Sejak lama warga hanya punya satu keinginan sejak bermukim yakni punya jalan yang tembus menuju ibu kota Kabupaten. Dan keinginan itu akhirnya terwujud , saat Pemerintah Kabupaten Konawe Kepulauan telah membuka jalan bagi warga yang dipastikan bisa tembus dilalui hanya dalam tempo singkat (20 menit saja). Beruntung, beberapa warga Morobea dan Batumea telah memiliki kendaraan roda dua motor.
“Dulu jalan menuju Langara sangat sulit di lalui karena akses jalan yang rusak berat. Biasanya, warga terpaksa mengandalkan transportasi kapal untuk ke desa-desa lainnya. Berkat pembangunan jalan lingkar yang digagas pemerintah kabupaten, warga sudah bisa menjangkau seluruh wilayah pedesaan di wawonii melalui jalur darat,”kata Rahman.
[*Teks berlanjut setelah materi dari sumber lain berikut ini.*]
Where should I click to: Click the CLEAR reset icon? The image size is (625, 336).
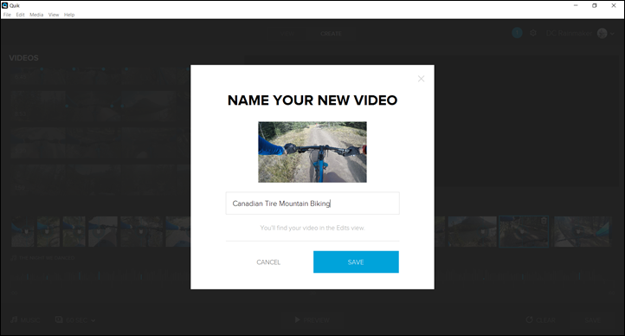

Kini, seiring pembangunan sarana jalan penghubung seluruh pulau wawonii digenjot, keadaan Morobea ikut terimbas, perlahan keadaan di desa semakin membaik.
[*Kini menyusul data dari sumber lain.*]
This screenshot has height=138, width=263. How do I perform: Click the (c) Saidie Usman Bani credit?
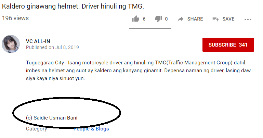coord(52,118)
Warga desa kian optimis akan mencapai kemajuan, berkat kucuran dana besar yang bersumber dari dana APBN. Kondisi yang membawa angin baru bagi pembangunan pedesaan di wawonii. “Saat ini aparat desa tengah melakukan penataan kembali data desa, dimana sangat dibutuhkan dalam rangka tertib administratif menjelang penerimaan dana desa yang bersumber dari APBN,”kata Wahab. Demikian pula program Musrembang sudah dilakukan dan morobea mengajukan bantuan perpipaan untuk air bersih. “Bak penampungan air dari air terjun sudah kami rintis dan semoga terealisasi,”katanya.
Konflik Ruang
Abdul Wahab (48 tahun) menyadari pasca otonomi daerah, konflik ruang pelan tapi pasti akan menjadi kenyataan di wilayah Wawonii. Setidaknya berkaca dari rencana pemerintah kabupaten konawe kepulauan yang akan merelokasi warga nelayan di Desa Langara ke desa Tumbu-Tumbu Jaya di Kecamatan Wawonii Tengah membuat masyarakat sadar akan dampak pemekaran yang membutuhkan ruang pembangunan.
Karena itu Ia bertekad memperjuangkan agar program nasional sertifikasi lahan dapat segera terealisasi di desanya. “Kabar program sertikasi tanah sudah masuk ke desa kami, tinggal menunggu kesiapan masyarakat menentukan batas-batas tanahnya. Menurut infomasi dari Badan Pertanahan Konkep, untuk melakukan sosialisasi prona maka harus ada 20 orang perwakilan masyarakat,”kata Wahab.
Desa Morobea sasaran program nasional sertifikasi lahan diperuntukan untuk pertanian dan nelayan. Menurutnya sertifikat areal perkebunan masyarakat merupakan bukti kejelasan tanah itu sendiri agar ada kejelasan batas-batas tanah. Sayangnya, warga desa masih harus menunggu, sebab, program nasional sertifikasi lahan baru akan diberikan pada masyarakat pedesaan pada tahun 2016 mendatang .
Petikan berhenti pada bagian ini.